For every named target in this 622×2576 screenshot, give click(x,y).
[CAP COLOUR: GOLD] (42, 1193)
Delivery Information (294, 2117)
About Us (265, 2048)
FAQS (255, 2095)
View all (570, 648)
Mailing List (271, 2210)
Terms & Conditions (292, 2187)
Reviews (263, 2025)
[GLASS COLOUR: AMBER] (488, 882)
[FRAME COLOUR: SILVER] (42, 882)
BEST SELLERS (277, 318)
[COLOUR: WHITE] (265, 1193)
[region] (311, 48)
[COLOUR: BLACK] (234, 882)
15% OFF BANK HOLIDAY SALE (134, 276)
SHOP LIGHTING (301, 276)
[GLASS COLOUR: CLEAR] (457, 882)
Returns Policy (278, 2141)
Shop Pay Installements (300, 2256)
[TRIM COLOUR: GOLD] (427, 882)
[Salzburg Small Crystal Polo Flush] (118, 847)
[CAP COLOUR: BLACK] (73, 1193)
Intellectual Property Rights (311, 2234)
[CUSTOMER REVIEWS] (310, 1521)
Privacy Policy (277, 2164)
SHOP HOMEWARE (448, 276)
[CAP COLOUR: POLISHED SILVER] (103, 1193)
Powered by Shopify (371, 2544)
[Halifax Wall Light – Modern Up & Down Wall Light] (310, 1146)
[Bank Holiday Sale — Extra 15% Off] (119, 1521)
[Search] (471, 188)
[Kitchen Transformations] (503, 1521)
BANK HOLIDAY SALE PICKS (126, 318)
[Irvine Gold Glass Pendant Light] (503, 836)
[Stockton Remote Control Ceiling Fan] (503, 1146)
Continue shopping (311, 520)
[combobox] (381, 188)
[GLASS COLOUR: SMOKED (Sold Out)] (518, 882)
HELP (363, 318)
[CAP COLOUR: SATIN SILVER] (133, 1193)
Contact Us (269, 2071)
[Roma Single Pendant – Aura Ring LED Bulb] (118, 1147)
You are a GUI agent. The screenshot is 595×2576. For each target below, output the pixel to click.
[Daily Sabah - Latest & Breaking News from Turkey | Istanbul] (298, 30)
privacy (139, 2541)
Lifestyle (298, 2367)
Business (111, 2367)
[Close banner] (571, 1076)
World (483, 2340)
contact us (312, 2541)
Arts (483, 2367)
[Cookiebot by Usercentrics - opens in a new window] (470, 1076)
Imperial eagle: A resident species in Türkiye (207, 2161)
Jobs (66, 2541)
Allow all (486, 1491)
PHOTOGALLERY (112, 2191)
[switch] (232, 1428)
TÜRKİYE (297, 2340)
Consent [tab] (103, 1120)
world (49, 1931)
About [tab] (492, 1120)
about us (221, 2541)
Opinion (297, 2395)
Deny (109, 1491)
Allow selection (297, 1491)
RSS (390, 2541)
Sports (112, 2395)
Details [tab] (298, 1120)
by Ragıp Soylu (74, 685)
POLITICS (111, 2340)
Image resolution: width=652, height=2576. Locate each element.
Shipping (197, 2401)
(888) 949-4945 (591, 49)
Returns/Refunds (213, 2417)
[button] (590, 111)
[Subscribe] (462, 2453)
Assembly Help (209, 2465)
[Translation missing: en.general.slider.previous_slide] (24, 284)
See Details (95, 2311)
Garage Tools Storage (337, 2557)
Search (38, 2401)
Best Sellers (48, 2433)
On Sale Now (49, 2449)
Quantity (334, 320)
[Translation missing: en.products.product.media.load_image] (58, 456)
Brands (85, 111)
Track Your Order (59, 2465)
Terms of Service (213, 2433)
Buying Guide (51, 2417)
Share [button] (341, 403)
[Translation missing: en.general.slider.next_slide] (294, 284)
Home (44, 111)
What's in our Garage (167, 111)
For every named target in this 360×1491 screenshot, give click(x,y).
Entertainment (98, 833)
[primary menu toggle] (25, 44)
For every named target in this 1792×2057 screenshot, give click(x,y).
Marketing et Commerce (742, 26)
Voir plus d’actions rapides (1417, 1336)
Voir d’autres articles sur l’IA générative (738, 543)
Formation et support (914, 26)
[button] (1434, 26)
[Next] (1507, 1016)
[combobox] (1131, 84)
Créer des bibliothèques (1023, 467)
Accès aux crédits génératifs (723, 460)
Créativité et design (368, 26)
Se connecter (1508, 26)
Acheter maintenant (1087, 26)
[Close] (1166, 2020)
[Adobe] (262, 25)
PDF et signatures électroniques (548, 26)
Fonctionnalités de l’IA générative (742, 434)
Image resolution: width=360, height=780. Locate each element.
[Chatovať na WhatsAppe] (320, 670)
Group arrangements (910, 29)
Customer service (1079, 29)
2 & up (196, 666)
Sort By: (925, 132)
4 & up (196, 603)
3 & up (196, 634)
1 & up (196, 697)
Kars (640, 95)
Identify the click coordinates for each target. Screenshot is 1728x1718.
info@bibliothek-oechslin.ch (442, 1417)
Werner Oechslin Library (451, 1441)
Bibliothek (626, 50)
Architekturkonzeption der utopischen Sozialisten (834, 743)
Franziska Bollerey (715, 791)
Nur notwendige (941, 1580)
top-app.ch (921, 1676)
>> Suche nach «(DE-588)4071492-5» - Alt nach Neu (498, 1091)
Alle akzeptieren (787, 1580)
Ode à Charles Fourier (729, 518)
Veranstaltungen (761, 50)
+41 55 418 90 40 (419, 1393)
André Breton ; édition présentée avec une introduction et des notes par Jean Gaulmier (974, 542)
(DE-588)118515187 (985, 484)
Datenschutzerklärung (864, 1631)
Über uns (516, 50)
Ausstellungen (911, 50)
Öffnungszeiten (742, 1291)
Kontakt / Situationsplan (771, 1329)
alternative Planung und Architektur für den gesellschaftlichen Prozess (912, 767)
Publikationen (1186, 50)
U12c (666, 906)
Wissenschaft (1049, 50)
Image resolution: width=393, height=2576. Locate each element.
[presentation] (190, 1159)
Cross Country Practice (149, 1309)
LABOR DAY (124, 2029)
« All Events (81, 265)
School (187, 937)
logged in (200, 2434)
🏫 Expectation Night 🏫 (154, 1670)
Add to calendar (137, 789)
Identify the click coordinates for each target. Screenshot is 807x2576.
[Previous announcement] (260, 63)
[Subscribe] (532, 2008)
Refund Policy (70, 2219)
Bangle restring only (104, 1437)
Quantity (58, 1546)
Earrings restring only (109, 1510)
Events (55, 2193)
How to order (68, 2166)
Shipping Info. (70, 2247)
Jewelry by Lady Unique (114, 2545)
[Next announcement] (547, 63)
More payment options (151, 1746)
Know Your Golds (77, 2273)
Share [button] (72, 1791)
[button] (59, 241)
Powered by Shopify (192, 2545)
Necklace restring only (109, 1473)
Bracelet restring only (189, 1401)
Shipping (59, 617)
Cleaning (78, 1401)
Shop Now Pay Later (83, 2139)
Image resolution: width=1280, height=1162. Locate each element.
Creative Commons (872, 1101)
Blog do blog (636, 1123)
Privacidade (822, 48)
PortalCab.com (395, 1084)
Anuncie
——
* TASK INSTRUCTIONS *
Give back exactly the lines of the listing above that run from the line with "SHOP LIGHTING (301, 276)" to the line with "Deny (109, 1491)", inclusive.

* OUTPUT BELOW *
SHOP LIGHTING (301, 276)
[GLASS COLOUR: CLEAR] (457, 882)
Returns Policy (278, 2141)
Shop Pay Installements (300, 2256)
[TRIM COLOUR: GOLD] (427, 882)
[Salzburg Small Crystal Polo Flush] (118, 847)
[CAP COLOUR: BLACK] (73, 1193)
Intellectual Property Rights (311, 2234)
[CUSTOMER REVIEWS] (310, 1521)
Privacy Policy (277, 2164)
SHOP HOMEWARE (448, 276)
[CAP COLOUR: POLISHED SILVER] (103, 1193)
Powered by Shopify (371, 2544)
[Halifax Wall Light – Modern Up & Down Wall Light] (310, 1146)
[Bank Holiday Sale — Extra 15% Off] (119, 1521)
[Search] (471, 188)
[Kitchen Transformations] (503, 1521)
BANK HOLIDAY SALE PICKS (126, 318)
[Irvine Gold Glass Pendant Light] (503, 836)
[Stockton Remote Control Ceiling Fan] (503, 1146)
Continue shopping (311, 520)
[combobox] (381, 188)
[GLASS COLOUR: SMOKED (Sold Out)] (518, 882)
HELP (363, 318)
[CAP COLOUR: SATIN SILVER] (133, 1193)
Contact Us (269, 2071)
[Roma Single Pendant – Aura Ring LED Bulb] (118, 1147)
You are a GUI agent. The screenshot is 595×2576. For each target below, output the pixel to click.
[Daily Sabah - Latest & Breaking News from Turkey | Istanbul] (298, 30)
privacy (139, 2541)
Lifestyle (298, 2367)
Business (111, 2367)
[Close banner] (571, 1076)
World (483, 2340)
contact us (312, 2541)
Arts (483, 2367)
[Cookiebot by Usercentrics - opens in a new window] (470, 1076)
Imperial eagle: A resident species in Türkiye (207, 2161)
Jobs (66, 2541)
Allow all (486, 1491)
PHOTOGALLERY (112, 2191)
[switch] (232, 1428)
TÜRKİYE (297, 2340)
Consent [tab] (103, 1120)
world (49, 1931)
About [tab] (492, 1120)
about us (221, 2541)
Opinion (297, 2395)
Deny (109, 1491)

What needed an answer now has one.